Final answer:
A feasible region is convex if any line segment between two points in the region remains within the region, which is true. In physics, the displacement vs. time graph for an object with constant acceleration is a curve, while displacement vs. time squared is a straight line. Also, vectors in a plane have right angle components, and the amplitude of one wave is not solely affected by another's amplitude, except through superposition.
Step-by-step explanation:
The statement that a feasible region is said to be convex if the line connecting any two points in the feasible region falls entirely within the feasible region is true. This means that if you pick any two points within a convex feasible region and draw a line between them, that line will not exit the boundaries of the region at any point.
Position vs Time Graphs and Vector Components
True or False: Consider an object moving with constant acceleration. The plot of displacement versus time for such motion is a curved line, while the plot of displacement versus time squared is a straight line. The correct answer is true. The displacement vs. time graph for an object under constant acceleration is parabolic, indicating a curve. However, when you plot displacement versus the square of time, the graph becomes a straight line, which confirms uniform acceleration.

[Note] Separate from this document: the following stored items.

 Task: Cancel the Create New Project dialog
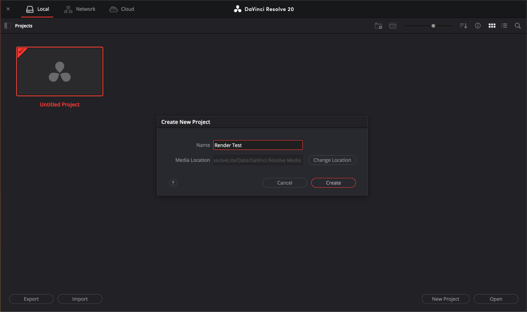(284, 183)
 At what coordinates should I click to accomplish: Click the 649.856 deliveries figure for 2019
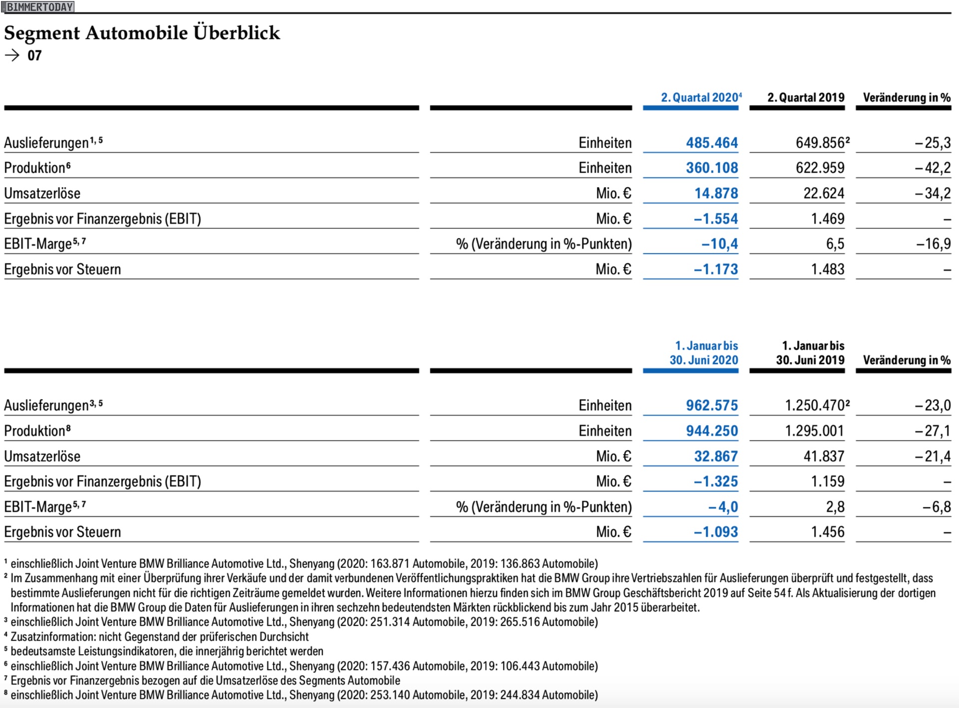click(820, 143)
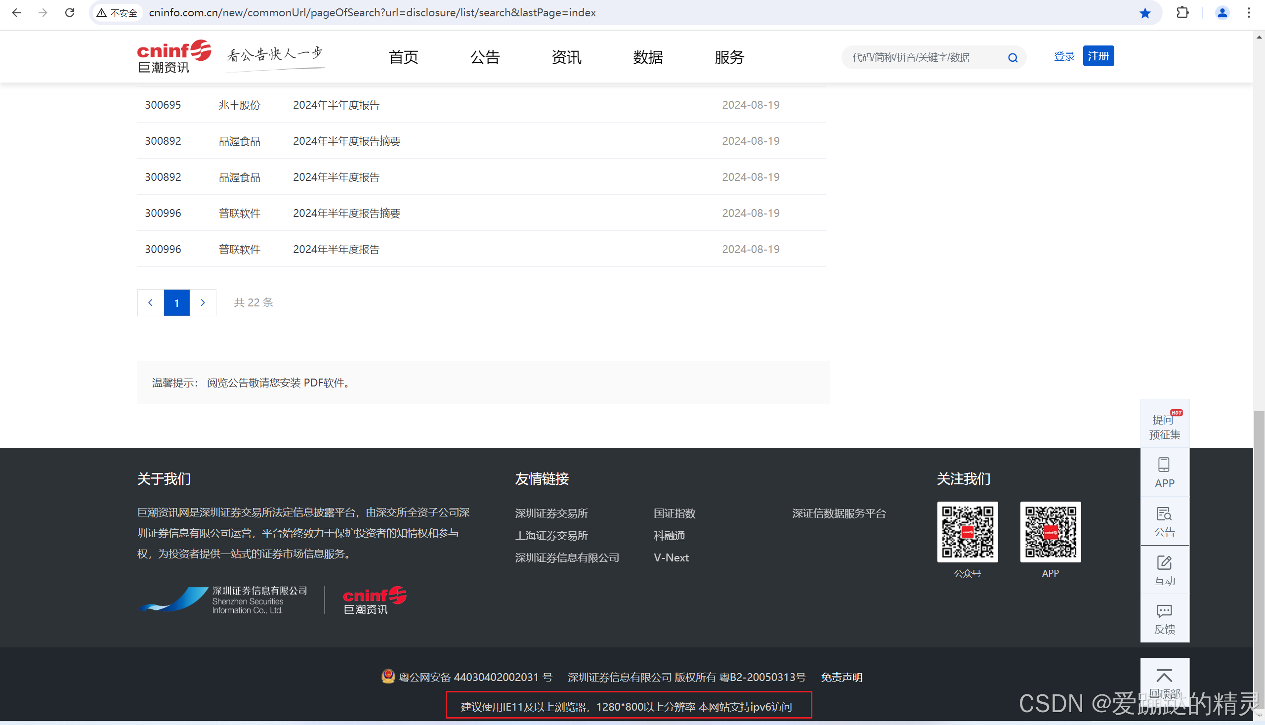Go to previous results page arrow
Image resolution: width=1265 pixels, height=725 pixels.
(150, 302)
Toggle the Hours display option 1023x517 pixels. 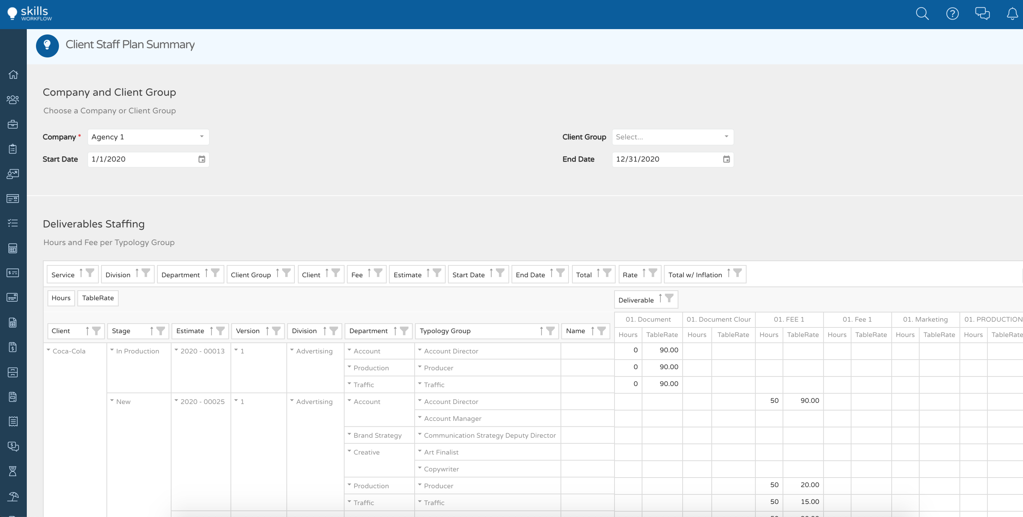pos(61,298)
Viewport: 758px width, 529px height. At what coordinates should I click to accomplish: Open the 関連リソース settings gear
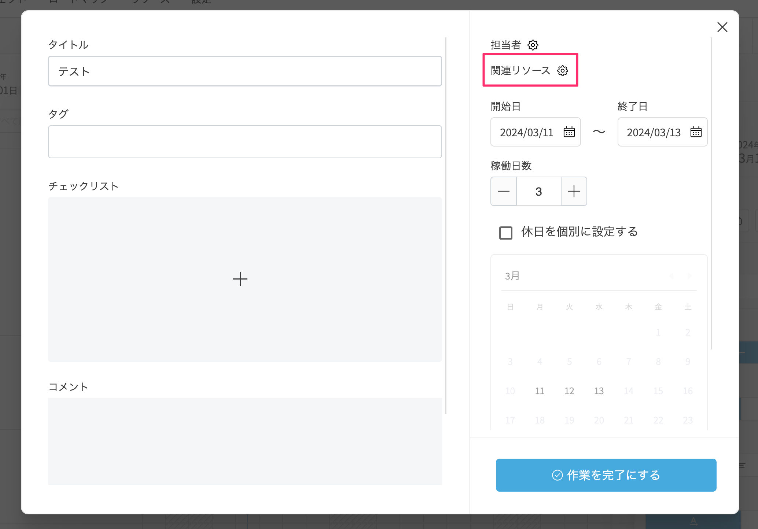click(x=562, y=71)
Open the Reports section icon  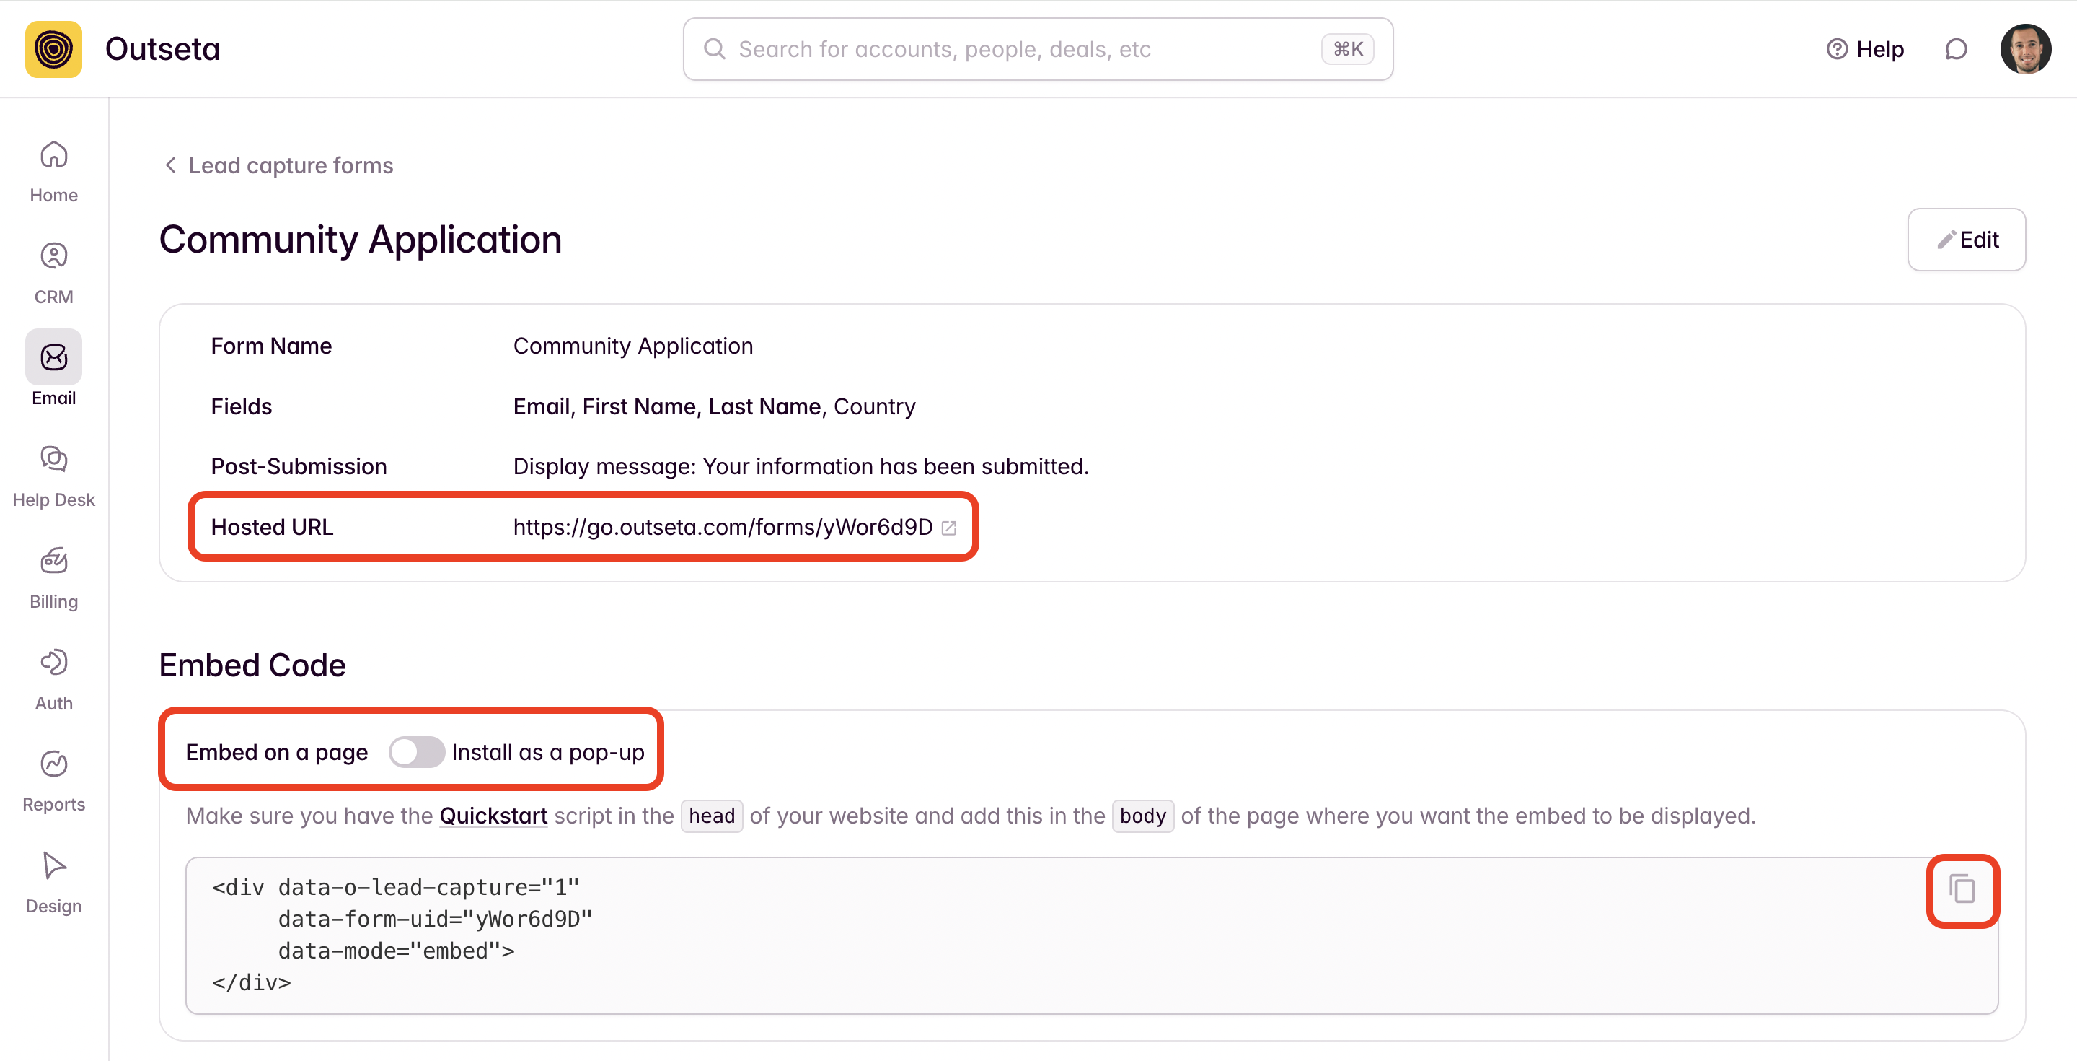point(53,764)
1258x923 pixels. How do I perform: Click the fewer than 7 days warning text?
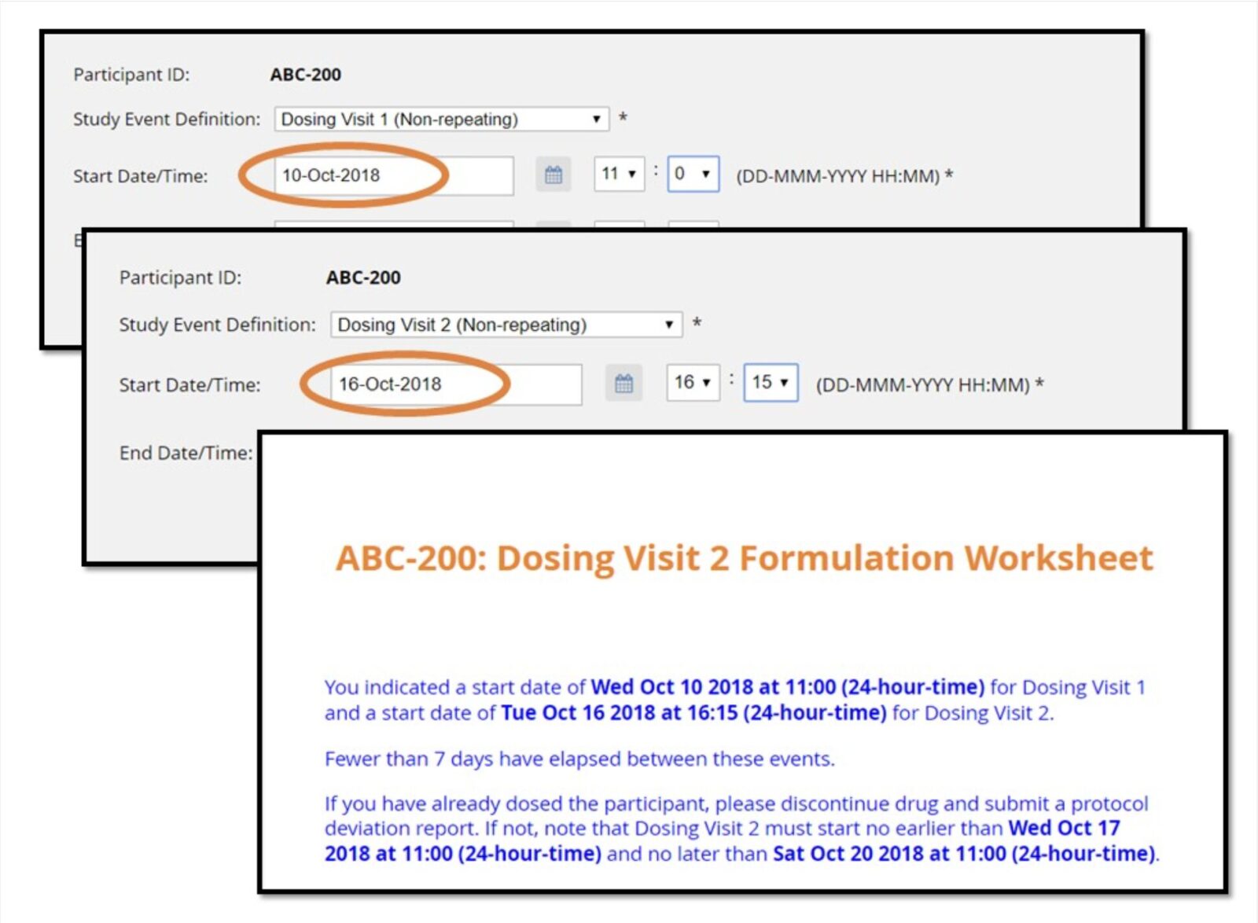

True or False: A vector can form the shape of a right angle triangle with its x and y components. The statement is true. Any vector in a two-dimensional space can be broken down into its x (horizontal) and y (vertical) components, forming a right angle triangle.
True or False: The position vs time graph of an object that is speeding up is a straight line is false. If an object is speeding up, the slope of its position vs time graph increases, indicating that the graph will be a curve, not a straight line.
As for the statement on wave amplitude, it's false. The amplitude of one wave is generally not affected by the amplitude of another wave; they can add up or cancel out depending on their relative phases, which is the principle of superposition, but alignment is not the sole requirement.